In the next image, the drone is above Sitting Hen and looking toward its companion Rooster Butte. As a drone novice, I flew the drone behind Sitting Hen and lost the signal. Fortunately, the drone is smarter than I, and after a few minutes of worry, returned to the nest.

I’d chosen the site below the buttes in hopes of a foreground for a night sky image with the chickens on their roosts.

In the early morning, more clouds were forming as the sky began to brighten.

We got back on the seventeen mile road that winds through the valley to get some images in the early morning light.

Though Monument Valley has served as a backdrop of many movies, Valley of the Gods seems to have much fewer scenes. Apparently, a couple Doctor Who episodes were filmed here. In one of the most bizarre movies ever, John Malkovich starred as the world’s richest man in the 2020 movie Valley of the Gods in which he buys the place for mineral exploitation. You can watch it on Amazon Prime—or at least the first 5 minutes which has some nice images of the Waterfold Pocket and Cathedral of the Sun in Capitol Reef, the Moki Dugway, Valley of the Gods, Shiprock Butte (on which Malkovich’s character builds his estate), and the Goosenecks which is just on the other side of Cedar Mesa. The next picture is just where the actor stands, and I could tell how their drone flew to avoid showing the railing I stood behind to take this shot.

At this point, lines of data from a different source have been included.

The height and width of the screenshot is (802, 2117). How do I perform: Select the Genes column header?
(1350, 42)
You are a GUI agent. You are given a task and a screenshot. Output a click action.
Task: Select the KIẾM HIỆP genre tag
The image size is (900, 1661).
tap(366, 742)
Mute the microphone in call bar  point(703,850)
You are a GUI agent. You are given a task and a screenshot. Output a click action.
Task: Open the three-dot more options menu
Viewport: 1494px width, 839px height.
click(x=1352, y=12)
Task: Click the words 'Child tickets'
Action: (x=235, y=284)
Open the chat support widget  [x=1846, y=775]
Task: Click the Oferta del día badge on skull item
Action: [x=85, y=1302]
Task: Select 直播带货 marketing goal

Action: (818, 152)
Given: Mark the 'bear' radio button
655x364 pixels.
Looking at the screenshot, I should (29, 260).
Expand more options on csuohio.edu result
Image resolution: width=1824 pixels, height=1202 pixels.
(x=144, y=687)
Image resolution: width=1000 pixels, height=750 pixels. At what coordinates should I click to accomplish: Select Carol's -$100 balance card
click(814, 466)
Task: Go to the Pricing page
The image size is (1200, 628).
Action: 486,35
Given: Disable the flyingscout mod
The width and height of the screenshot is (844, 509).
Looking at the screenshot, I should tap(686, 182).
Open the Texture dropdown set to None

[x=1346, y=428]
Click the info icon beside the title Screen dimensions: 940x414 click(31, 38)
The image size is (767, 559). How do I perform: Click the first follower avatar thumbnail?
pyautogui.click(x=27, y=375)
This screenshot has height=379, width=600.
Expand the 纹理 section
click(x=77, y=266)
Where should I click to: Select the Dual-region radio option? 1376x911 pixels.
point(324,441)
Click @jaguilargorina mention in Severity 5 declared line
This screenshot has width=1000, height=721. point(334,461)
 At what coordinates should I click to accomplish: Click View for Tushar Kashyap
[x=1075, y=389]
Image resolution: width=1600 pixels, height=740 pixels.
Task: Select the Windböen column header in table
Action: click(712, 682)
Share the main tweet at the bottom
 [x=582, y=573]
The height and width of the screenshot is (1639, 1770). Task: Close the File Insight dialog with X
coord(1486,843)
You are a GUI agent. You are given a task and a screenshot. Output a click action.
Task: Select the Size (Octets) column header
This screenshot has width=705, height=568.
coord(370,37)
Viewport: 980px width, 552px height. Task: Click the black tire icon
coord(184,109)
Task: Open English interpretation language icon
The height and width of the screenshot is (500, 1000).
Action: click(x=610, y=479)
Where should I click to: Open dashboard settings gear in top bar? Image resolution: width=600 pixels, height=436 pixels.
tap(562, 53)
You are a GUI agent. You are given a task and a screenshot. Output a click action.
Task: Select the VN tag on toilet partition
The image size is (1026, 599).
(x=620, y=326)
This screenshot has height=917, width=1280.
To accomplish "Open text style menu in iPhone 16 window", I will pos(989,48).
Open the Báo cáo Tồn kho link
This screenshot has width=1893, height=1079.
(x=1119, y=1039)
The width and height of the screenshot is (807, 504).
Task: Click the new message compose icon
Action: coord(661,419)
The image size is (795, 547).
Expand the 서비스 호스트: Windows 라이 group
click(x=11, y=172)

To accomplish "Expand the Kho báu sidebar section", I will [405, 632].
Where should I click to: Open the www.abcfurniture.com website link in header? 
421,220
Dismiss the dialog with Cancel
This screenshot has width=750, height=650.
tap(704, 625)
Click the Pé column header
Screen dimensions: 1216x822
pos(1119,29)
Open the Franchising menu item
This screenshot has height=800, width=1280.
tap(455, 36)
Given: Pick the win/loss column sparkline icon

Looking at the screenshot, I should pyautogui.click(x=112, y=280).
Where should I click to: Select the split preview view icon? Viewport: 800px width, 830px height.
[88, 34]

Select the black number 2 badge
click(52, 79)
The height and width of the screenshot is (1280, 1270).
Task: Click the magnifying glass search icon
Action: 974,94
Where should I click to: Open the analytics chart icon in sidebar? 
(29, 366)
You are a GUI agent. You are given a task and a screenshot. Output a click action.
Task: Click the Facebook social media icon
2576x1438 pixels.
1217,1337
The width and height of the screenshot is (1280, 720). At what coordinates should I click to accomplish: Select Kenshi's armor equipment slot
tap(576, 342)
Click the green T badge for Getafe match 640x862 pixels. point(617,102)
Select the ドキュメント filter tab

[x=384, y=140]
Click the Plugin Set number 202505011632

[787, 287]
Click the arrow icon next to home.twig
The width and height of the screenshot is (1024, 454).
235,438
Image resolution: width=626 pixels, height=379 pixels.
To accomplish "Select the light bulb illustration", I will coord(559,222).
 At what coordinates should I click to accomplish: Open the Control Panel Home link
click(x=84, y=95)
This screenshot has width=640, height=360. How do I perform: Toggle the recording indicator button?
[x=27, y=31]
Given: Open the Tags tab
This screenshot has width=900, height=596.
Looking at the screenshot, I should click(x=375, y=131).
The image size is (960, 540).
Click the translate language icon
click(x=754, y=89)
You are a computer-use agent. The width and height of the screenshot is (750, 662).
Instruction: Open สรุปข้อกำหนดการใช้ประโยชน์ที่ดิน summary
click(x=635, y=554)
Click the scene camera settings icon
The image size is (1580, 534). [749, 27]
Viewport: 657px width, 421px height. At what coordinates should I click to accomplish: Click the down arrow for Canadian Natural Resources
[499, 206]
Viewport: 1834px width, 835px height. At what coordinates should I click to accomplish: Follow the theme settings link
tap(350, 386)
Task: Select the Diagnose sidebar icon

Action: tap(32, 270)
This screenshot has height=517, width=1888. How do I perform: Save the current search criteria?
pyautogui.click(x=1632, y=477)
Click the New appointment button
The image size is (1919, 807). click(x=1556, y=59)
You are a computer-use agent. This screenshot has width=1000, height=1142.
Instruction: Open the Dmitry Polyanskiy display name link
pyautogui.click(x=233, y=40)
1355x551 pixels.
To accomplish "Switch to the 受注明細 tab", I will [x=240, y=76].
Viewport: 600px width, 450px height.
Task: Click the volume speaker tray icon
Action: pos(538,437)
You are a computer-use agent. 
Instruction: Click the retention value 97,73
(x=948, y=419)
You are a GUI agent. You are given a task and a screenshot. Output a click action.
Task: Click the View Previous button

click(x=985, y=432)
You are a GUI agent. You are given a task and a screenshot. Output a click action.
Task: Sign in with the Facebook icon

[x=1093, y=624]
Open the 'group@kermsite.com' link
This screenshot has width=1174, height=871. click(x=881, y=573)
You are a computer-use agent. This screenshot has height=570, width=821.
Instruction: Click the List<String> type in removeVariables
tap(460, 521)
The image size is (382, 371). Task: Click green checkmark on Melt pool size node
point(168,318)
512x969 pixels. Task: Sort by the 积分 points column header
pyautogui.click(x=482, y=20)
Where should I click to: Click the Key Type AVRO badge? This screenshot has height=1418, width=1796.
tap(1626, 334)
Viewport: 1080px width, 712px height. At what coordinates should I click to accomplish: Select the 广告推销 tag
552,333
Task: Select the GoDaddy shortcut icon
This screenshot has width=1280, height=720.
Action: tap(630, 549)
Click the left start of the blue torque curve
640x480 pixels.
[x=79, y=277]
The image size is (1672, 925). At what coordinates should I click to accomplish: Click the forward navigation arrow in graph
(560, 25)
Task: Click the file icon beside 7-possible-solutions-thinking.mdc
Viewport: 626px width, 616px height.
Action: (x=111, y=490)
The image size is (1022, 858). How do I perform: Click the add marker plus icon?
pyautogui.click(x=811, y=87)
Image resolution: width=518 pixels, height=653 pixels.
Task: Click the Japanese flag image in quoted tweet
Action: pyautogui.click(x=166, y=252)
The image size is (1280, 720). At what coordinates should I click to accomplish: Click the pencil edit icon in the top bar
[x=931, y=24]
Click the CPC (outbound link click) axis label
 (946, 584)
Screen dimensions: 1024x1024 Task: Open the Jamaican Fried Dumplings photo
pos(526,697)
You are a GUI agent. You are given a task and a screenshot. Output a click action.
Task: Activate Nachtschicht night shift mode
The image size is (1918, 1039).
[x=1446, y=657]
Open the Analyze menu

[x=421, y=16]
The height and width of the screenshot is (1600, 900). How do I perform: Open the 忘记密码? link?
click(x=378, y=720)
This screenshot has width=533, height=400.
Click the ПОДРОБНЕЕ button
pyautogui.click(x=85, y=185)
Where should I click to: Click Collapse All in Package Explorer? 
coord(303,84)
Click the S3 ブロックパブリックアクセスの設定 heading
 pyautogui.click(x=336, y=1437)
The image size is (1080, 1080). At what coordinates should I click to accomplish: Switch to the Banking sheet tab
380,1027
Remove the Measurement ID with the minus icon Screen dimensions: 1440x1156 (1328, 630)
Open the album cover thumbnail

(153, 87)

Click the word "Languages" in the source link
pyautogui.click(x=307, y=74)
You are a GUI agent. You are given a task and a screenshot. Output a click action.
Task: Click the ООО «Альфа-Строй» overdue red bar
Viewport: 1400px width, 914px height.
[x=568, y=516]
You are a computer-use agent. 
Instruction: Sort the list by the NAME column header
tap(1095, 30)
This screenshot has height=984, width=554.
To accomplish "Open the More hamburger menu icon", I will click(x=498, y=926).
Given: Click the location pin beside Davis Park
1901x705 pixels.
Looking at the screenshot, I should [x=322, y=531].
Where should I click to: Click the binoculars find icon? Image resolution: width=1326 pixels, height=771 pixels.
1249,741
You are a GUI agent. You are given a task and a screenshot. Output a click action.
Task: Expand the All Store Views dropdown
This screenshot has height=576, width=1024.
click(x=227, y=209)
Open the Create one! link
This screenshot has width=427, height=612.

Goosenecks State Park, Utah

The meanders of the San Juan River provide a dramatic site at Goosenecks State Park, just a short way upstream is the Muley Point overlook of the San Juan in Glen Canyon National Recreation Area. Within a thirty mile drive are a remarkable collection of sites — Valley of the Gods and Cedar Mesa, Bears Ears National Monument, Moki Dugway, Muley Point, Glen Canyon, Goosenecks State Park and in the distant view—Monument Valley.